Всё было просто. Надо только надеть на горлышко бутылки насадку, но из нее текло слишком быстро. Как замедлить?
— Я не знаю. Кап-кап-кап. — Не получается. Я пробовал и хлеб, и сыр и сливочное масло — бесполезно. Наконец помогла изолента. Правда, она пахла химией. Но, скорее всего, она уже ничего не почувствует.
Нет, почувствовала.
— Ты чем думал, когда использовать изоленту для пищевых продуктов?
— Просто, я уже все попробовал, но ничего не помогло.
— Возьми яблоко, и надень кусочек на рожок. В яблоке иголкой сделай канал, по которому маракуйя будет стекать вниз и попадать мне в рот. Окей?
— Какой иголкой: толстой или тонкой?
— Отрегулируй. Попробуй сначала тонкой, потом возьми потолще, если мало, еще потолще. Все просто.
— Просто-то просто, но канитель большая.
— Для тех, кто любит — это норма.

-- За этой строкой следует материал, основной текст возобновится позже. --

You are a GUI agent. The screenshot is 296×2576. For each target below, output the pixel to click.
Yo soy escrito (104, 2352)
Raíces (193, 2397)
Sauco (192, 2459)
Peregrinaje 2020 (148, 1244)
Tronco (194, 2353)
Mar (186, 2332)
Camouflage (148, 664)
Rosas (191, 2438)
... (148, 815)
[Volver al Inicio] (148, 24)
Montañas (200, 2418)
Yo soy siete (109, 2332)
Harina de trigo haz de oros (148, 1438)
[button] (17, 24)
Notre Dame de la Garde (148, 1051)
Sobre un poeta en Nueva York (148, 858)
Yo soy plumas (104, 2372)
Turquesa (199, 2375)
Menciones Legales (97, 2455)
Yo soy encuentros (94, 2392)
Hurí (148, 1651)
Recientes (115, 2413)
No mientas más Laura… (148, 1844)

А так, с бухты-барахты никогда хорошо не получится. В свободное время поучись на шнурках. Ты в детстве любил завязывать шнурки?
— Нет, я любил сандалии.
— Повтори, пожалуйста, еще раз, но только без второго И.
— Зачем столько подготовки?
— Чтобы ты понял, как надо делать основное событие.

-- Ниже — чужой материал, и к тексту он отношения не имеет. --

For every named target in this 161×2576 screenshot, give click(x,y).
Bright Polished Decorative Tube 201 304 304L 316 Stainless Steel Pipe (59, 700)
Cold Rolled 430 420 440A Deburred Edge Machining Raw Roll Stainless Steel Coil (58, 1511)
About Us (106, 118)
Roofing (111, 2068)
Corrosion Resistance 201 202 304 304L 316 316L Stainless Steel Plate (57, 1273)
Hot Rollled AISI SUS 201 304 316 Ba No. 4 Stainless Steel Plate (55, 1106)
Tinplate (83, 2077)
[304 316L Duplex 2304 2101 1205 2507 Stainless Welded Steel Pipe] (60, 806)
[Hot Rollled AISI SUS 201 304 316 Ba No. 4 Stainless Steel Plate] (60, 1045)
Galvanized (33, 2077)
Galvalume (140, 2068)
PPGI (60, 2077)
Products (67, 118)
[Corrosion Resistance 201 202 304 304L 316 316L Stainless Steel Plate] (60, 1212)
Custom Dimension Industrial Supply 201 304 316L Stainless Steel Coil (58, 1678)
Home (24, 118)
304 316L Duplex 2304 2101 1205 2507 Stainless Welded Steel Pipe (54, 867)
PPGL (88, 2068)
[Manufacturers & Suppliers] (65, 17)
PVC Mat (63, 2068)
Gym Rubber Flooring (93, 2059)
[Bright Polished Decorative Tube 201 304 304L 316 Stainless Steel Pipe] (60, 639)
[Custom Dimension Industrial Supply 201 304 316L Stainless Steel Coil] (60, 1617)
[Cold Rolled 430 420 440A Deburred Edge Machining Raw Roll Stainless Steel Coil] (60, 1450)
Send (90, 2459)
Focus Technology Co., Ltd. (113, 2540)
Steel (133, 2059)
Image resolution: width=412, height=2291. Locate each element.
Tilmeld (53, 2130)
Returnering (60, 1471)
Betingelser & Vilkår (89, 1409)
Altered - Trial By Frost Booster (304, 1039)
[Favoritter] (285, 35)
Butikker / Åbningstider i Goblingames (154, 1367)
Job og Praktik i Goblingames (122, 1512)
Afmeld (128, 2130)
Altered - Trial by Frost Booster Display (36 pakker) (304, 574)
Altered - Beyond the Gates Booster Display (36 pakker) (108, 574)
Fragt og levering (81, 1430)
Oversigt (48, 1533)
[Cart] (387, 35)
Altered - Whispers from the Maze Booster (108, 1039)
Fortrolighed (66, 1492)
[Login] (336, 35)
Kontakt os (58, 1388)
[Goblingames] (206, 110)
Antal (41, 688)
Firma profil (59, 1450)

— Это уж не удовольствие, а работа получается, — проворчал я. — Одна работа и никакого удовольствия.
— Не преувеличивай. Если привыкнешь всё делать основательно, то и работа будет, как радость. И да: хватит болтать. Работай, работай, работай.
И я работал. Но иногда увлекался, и маракуйя капала мне на затылок.
— Ты выпил часть моей мары.
— Потом полижешь мне зад.
— Что?!
— Затылок, я имею в виду.
— Все равно не буду.
— Ты, как жена, должна мне делать всё, что не могу я сам. У меня волосы слипнутся на затылке, раз, а во-вторых, я пьянею, так как спирт, отделившись от мары — маракуйи — проникает мне прямо в голову.
Она молчала. Наконец я затих. Только тогда она поняла, что я не врал, и помыла мне голову горячей водой с мылом. Вот так. После такого секса отмыться можно, но не просто так, а только горячей водой с мылом.
Мы причалили к следующему острову.
— Может быть, не надо это делать ночью, — сказал я.
— Сейчас ночь? — спросила она.
— Я думал, это и так видно.
— Дело в том, что мне все равно. Я могу и днем, и ночью. А ты?
— Тоже, наверное, но не сейчас же.
— Почему?
— У меня мысли заняты другим.
— Чем?
— Я думаю, на этом острове нас поджидает опасность.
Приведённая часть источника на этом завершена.